Le Parnasse : la négation de l’intériorité subjective

Une fois l’individualité affirmée, et la bourgeoisie basculant dans la décadence, il ne pouvait plus s’agir, en effet, de poser son individualité dans le monde, mais de faire du monde son individualité. C’est pourquoi le symbolisme et le décadentisme sont le prolongement naturel, dialectique du Parnasse.

C’est pourquoi le passage effectué, le Parnasse devait disparaître même de la mémoire bourgeoise.

Cependant, le Parnasse n’a pas seulement un intérêt historique, comme phase de transition vers le subjectivisme complet. En effet, la bourgeoisie a supprimé toute affirmation de l’intériorité subjective, au moment où l’aristocratie existait encore, bien que définitivement défaite en 1848.

Or, comme on le sait, si la bourgeoisie avait assumé le réalisme, l’aristocratie française avait adopté le romantisme ; le romantisme français est ainsi réactionnaire, à l’opposé des romantismes allemand et anglais, qui eux étaient portés par une bourgeoisie voulant libérer les esprits des académismes aristocratiques.

Cela signifie que le Parnasse permit aux forces réactionnaires de se précipiter dans la revendication de l’intériorité subjective. A la bourgeoisie exposant les choses froidement – comme le Parnasse et le naturalisme avec Emile Zola, ou encore le positivisme d’Auguste Comte – la réaction opposait des êtres vivants et cherchant à vivre de manière complète, tourmentés et trouvant dans le catholicisme un sens de l’orientation.

C’est ce qui rend vivant la littérature allant de Jules Barbey d’Aurevilly et Maurice Barrès à Georges Bernanos ou Julien Gracq, c’est-à-dire amenant la véritable littérature à s’assumer comme étant de droite, tandis que la littérature « de gauche » ne rassemblait que des bourgeois existentialistes, d’esprit moderniste et cosmopolite, opposés à tout héritage national.

Voici comment Charles Maurras, grande figure intellectuelle de la réaction, constate avec amertume le grand succès parnassien, pour le dénoncer, dans son article La Perfection sur le Parnasse publié dans la Gazette de France, le 25 février 1894 :

« Monsieur José-Maria de Heredia a obtenu le plus éclatant succès de presse de l’année 1893. L’Académie lui a d’abord décerné un de ses grands prix ; elle vient de l’élire au fauteuil de ce pauvre M. de Mazade.

La cour et la ville l’ont lu. Il n’est petit lettré qui ne sache par cœur Antoine et Cléopâtre et ne montre quelque exemplaire des Trophées triomphalement relié au milieu de sa bibliothèque (…).

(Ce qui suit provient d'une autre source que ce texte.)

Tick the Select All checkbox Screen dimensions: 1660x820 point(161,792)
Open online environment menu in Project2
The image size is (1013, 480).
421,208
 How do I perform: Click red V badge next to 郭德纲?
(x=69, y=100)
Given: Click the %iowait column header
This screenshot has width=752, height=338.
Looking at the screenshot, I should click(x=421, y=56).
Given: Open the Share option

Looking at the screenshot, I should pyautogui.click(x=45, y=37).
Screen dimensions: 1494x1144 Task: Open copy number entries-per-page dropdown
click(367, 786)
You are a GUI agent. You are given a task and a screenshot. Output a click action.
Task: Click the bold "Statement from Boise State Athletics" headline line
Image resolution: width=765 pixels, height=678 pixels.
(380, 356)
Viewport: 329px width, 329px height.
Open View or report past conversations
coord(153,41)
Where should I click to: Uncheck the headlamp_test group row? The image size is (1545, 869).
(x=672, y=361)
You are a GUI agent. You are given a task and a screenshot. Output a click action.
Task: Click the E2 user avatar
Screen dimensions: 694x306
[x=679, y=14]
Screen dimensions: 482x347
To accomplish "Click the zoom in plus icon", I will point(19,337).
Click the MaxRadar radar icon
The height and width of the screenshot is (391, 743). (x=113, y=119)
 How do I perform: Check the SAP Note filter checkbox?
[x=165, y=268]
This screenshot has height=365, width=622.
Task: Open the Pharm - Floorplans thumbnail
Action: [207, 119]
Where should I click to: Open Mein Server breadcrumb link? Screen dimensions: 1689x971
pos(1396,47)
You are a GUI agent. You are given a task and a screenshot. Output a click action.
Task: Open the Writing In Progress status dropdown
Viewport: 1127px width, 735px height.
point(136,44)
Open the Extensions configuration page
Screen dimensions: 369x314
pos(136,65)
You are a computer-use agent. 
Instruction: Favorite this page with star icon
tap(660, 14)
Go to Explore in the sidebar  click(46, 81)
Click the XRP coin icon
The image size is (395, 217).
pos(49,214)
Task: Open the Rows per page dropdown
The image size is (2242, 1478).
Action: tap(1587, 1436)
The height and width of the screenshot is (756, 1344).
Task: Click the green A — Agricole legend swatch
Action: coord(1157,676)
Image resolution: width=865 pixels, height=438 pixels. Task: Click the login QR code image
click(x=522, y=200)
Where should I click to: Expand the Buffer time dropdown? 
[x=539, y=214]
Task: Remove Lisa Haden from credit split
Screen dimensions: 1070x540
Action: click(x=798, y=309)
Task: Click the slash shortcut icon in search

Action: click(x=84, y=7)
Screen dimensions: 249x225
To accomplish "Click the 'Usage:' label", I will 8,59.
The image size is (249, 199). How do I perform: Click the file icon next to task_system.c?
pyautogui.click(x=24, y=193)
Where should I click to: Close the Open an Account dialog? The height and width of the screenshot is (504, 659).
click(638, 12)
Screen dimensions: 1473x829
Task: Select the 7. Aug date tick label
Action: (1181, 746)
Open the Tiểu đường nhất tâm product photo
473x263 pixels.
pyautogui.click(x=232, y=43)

Il y a une fable, assez ridicule, à détruire. Les plus déclarés adversaires du Parnasse se croient obligés de lui concéder les beautés de la forme, les mérites de la « facture », ce qu’on nomme enfin le métier.

Or, rien n’est moins exact. S’il est vrai que tous ces forgerons, bijoutiers, émailleurs, ébénistes et menuisiers du Parnasse n’ont guère rencontré de haute inspiration, ils n’ont pas eu davantage le tour de main, l’adresse et la maestria qui eussent permis de donner d’agréables bibelots d’étagères.

Ce qu’ils ont fait (si l’on excepte un ou deux psaumes de Leconte de Lisle et les gracieuses rêveries de Banville) se trouve sans valeur, même relative. »

Voici également comment Charles Maurras, dans Question sur les Parnassiens, publié dans la Gazette de France du 13 juillet 1902, massacre littéralement l’approche parnassienne :

« Tous les écrivains du Parnasse ont l’air écrasés par les objets qu’ils se sont proposé de nous peindre, par les instruments de leur art et par cet art lui-même.

Un vers est tiré par sa rime, un paysage effacé et, pour ainsi dire, mangé par le brutal éclat d’un mot à effet.

Au lieu de s’élancer des profondes sources de l’âme, accordée par de justes cadences aux figures de la réalité, la poésie des Parnassiens forme une suite de reflets papillotants, dénués de gradation naturelle, d’harmonie vraie, d’unité.

Que de fois les critiques de ma génération ont eu le loisir de montrer, en termes de cliniciens, l’exactitude littérale de ces conclusions un peu dures. »

Alors que la bourgeoisie devient vide de sens, s’auto-célébrant, allant à la Belle Époque, la réaction s’arroge le thème de la vie intérieure. Elle le fait, bien entendu, de manière non sincère sur le plan intellectuel : ni Maurice Barrès ni Charles Maurras ne possèdent ni ne défendent l’intériorité subjective.

Mais toute une série de figures sincères se sont précipitées dans la brèche ouverte par eux intellectuellement, permettant une dénonciation romantique – mais réactionnaire – du triomphe du capitalisme.